Given the senotherapeutics activity of the tested compounds, which led to a decrease in the percentage of senescent cells, we aimed to investigate the regulatory signaling pathways involved in the common executive program of senescence. Particularly, we focused on those pathways implicated in senescence of human MSCs: RB2 (P130), P53, CDKN1A (P21), and CDKN1B (P27). It's worth noting that RB1-P16 have been shown to play an ancillary role in the senescence of human MSCs, as silencing of RB1 induces senescence [33].

A general trend observed across all tested compounds was a significant reduction in the expression levels of cyclin kinase inhibitors (CKIs) P16, P21, and P27, along with RB2 and P53 (Fig. 4E). Some variations among terpene treatments were noted, with Thymol not affecting the expression levels of P21 and P27 (Fig. 4E). Despite this, Thymol effectively reduced the percentage of senescent cells, suggesting a possible subsidiary role of P21 and P27 in the recovery of cultures from H₂O₂-induced senescence. Additionally, RB1 protein appeared to play a secondary role in senescence signaling for MSCs (Fig. 4E).

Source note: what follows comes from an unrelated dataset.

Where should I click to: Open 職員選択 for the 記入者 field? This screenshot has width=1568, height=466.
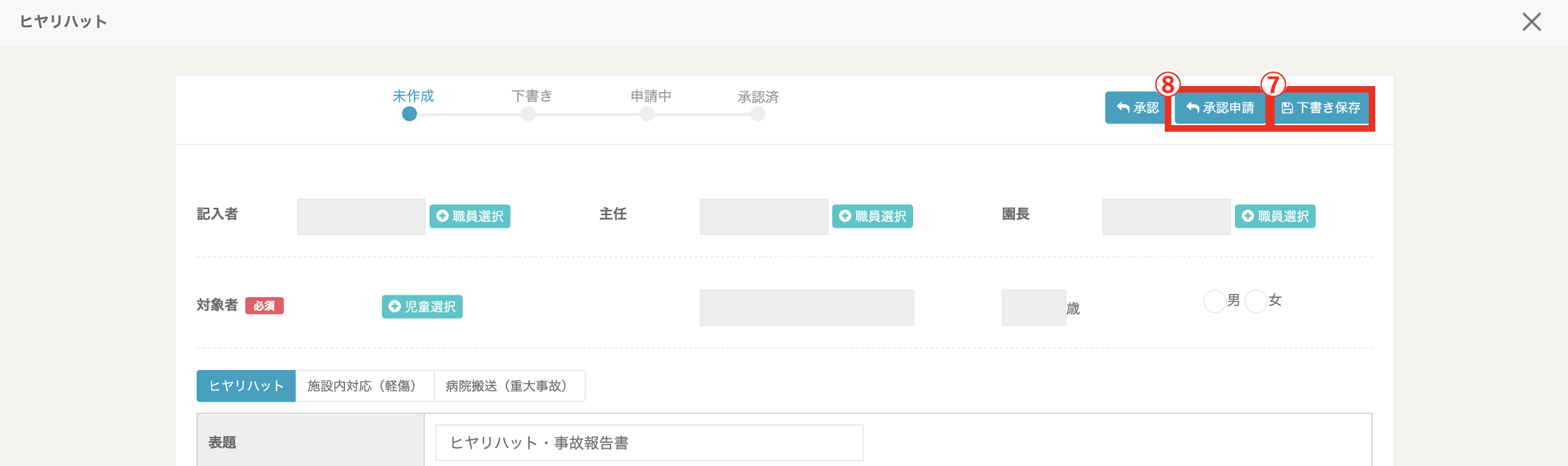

Of note, the reduction in senescent cells following terpene treatments was associated with a decrease in the activated SRC/total SRC ratio (pSRC/SRC), further indicating that terpenes promoted the recovery of MSCs from H₂O₂-induced senescence (Fig. 4F).

The histone H2AX undergoes swift phosphorylation in response to DNA damage, leading to the formation of γH2AX foci, which serve as indicators of DNA damage during repair. Prolonged existence of these foci post-genotoxic stress indicates unresolved DNA issues within cell nuclei. Treatment with senolytics significantly reduced the number of γH2AX foci per cell, consistent with a decrease in the percentage of senescent cells (Fig. 4G).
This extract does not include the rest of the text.